STATED TASK » Starting at the top of the records and going on through the line with "Looking at the screenshot, I should [x=322, y=143].", write out those lines as a numbered list, skipping any blank lines.

========================================================================

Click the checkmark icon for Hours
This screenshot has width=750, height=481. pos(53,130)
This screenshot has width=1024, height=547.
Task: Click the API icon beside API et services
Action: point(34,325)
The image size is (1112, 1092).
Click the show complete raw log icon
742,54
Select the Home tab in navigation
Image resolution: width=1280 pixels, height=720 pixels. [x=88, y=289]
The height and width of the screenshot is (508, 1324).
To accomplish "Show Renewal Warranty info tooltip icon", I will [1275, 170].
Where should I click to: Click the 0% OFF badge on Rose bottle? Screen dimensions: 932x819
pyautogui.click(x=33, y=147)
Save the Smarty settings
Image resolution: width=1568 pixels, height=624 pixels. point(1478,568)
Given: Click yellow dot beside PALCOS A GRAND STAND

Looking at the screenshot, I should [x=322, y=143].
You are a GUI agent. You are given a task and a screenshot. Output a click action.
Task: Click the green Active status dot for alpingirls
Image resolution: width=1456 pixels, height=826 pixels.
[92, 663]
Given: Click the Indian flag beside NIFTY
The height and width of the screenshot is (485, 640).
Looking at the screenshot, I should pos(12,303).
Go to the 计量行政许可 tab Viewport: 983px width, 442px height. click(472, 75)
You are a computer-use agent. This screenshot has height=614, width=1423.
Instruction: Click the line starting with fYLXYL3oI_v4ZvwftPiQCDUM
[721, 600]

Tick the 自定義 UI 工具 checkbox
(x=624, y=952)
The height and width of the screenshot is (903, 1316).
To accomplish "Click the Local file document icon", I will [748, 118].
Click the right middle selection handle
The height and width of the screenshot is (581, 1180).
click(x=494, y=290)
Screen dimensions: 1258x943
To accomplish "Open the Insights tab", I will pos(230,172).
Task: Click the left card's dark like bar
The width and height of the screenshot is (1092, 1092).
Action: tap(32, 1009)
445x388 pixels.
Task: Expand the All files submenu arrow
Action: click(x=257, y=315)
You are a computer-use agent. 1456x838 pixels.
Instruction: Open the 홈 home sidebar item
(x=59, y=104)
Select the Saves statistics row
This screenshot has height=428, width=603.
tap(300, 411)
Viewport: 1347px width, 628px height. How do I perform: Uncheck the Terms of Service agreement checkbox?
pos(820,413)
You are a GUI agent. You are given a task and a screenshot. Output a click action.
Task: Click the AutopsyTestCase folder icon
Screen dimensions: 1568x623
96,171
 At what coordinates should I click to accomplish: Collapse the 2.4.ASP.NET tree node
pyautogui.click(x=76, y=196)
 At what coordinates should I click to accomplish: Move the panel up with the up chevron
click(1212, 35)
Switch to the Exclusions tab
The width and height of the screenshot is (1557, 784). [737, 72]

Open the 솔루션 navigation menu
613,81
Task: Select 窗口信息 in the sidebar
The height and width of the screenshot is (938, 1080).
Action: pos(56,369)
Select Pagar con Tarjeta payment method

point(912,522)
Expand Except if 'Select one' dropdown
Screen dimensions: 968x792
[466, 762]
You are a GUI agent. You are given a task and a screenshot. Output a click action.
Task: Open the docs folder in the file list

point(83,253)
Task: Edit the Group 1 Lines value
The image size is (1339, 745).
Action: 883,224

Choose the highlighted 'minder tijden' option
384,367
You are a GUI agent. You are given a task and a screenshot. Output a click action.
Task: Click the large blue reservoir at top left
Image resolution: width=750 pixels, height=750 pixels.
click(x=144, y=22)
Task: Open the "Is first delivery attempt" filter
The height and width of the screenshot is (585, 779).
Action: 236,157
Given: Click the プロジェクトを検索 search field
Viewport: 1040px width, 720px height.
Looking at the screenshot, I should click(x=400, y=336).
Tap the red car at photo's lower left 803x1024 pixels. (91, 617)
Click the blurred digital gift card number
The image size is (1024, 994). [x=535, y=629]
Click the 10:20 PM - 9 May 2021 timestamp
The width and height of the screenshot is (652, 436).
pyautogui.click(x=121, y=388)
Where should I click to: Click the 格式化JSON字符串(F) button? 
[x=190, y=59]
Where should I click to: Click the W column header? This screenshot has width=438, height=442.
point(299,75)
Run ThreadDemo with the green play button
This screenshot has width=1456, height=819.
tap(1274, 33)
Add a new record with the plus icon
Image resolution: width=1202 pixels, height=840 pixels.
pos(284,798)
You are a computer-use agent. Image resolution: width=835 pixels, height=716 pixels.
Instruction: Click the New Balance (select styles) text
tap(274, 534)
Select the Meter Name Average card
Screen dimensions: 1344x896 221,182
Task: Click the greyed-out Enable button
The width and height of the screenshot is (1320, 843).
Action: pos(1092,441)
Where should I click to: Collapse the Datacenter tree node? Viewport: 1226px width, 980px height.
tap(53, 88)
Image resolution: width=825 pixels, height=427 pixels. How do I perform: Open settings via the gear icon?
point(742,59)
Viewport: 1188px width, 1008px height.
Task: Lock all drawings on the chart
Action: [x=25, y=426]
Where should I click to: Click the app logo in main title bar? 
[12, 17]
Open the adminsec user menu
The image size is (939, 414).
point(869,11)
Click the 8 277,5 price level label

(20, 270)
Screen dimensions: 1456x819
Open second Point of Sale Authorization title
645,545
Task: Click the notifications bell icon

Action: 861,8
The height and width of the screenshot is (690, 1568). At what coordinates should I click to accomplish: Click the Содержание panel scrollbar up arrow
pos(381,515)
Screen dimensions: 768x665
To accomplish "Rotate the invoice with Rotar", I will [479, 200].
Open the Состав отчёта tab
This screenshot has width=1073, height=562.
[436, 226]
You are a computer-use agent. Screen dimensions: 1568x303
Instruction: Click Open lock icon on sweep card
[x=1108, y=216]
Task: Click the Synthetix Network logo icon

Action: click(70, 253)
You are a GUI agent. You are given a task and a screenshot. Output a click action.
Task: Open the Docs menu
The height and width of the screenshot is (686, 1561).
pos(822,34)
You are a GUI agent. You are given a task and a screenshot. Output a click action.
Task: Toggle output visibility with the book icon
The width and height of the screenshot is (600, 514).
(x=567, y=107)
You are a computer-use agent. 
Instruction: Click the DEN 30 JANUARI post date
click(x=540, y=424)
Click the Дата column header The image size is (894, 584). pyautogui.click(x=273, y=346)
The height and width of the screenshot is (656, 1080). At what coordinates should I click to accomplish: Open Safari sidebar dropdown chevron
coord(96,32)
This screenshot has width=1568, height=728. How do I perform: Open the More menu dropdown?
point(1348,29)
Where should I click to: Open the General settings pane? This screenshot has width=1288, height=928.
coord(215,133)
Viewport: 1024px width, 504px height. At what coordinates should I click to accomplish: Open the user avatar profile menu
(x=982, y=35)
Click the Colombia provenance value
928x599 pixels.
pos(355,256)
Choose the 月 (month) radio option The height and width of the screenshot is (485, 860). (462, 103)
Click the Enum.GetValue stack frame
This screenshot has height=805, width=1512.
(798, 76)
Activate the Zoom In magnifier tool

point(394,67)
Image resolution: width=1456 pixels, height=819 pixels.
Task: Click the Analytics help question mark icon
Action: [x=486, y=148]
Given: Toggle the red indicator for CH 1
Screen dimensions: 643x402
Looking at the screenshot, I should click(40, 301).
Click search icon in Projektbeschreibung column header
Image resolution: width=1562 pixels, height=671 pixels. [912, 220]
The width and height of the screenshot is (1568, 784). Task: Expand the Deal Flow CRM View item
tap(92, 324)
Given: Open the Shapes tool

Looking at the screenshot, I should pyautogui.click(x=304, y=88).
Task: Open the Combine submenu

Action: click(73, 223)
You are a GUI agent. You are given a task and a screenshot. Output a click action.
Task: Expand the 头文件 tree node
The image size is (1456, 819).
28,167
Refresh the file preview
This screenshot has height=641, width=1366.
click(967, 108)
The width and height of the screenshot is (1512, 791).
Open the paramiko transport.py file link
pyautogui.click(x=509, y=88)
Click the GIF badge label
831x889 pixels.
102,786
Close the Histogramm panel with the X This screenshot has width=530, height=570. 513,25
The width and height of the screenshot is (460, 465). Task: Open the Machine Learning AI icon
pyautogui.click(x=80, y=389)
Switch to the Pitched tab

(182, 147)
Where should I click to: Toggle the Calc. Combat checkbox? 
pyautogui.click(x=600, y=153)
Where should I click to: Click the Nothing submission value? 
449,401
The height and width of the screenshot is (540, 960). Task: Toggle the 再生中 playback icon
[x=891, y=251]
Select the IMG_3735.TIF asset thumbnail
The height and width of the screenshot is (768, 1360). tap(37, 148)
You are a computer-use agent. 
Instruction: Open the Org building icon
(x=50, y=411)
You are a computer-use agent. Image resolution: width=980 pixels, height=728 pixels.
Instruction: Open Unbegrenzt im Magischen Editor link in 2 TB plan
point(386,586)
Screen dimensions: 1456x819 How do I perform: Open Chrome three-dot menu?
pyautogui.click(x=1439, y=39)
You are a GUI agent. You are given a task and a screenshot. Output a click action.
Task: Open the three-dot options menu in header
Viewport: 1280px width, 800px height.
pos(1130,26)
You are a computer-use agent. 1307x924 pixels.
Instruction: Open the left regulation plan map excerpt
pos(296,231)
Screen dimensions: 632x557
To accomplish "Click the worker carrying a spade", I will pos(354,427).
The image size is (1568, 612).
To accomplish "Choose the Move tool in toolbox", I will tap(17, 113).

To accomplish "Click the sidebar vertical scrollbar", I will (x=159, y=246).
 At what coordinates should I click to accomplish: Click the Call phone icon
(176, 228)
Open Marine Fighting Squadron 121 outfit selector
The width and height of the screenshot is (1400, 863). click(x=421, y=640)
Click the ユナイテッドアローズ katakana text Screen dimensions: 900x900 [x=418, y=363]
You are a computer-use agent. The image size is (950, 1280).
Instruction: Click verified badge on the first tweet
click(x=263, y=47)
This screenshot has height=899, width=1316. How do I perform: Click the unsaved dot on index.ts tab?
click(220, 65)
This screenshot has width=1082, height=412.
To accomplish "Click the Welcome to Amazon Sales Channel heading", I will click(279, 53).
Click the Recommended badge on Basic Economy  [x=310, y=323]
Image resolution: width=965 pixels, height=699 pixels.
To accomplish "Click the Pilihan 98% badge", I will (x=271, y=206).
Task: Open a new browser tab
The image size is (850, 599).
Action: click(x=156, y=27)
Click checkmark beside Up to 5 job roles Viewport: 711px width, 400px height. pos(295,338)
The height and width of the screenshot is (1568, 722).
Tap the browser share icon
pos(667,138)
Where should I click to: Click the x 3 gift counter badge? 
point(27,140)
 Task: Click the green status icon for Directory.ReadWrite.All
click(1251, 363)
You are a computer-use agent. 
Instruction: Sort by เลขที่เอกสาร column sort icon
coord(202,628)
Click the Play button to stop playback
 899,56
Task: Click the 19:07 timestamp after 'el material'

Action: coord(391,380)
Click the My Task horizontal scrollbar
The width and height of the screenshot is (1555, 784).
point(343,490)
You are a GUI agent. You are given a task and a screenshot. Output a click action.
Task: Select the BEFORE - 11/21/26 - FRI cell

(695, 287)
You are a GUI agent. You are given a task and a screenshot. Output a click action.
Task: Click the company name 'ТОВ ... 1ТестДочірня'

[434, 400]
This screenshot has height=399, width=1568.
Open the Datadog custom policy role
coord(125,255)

========================================================================

WRITTEN ANSWER »
1. Click the checkmark icon for Hours
2. This screenshot has width=750, height=481. pos(53,130)
3. This screenshot has width=1024, height=547.
4. Task: Click the API icon beside API et services
5. Action: point(34,325)
6. The image size is (1112, 1092).
7. Click the show complete raw log icon
8. 742,54
9. Select the Home tab in navigation
10. Image resolution: width=1280 pixels, height=720 pixels. [x=88, y=289]
11. The height and width of the screenshot is (508, 1324).
12. To accomplish "Show Renewal Warranty info tooltip icon", I will [1275, 170].
13. Where should I click to: Click the 0% OFF badge on Rose bottle? Screen dimensions: 932x819
14. pyautogui.click(x=33, y=147)
15. Save the Smarty settings
16. Image resolution: width=1568 pixels, height=624 pixels. point(1478,568)
17. Given: Click yellow dot beside PALCOS A GRAND STAND
18. Looking at the screenshot, I should [x=322, y=143].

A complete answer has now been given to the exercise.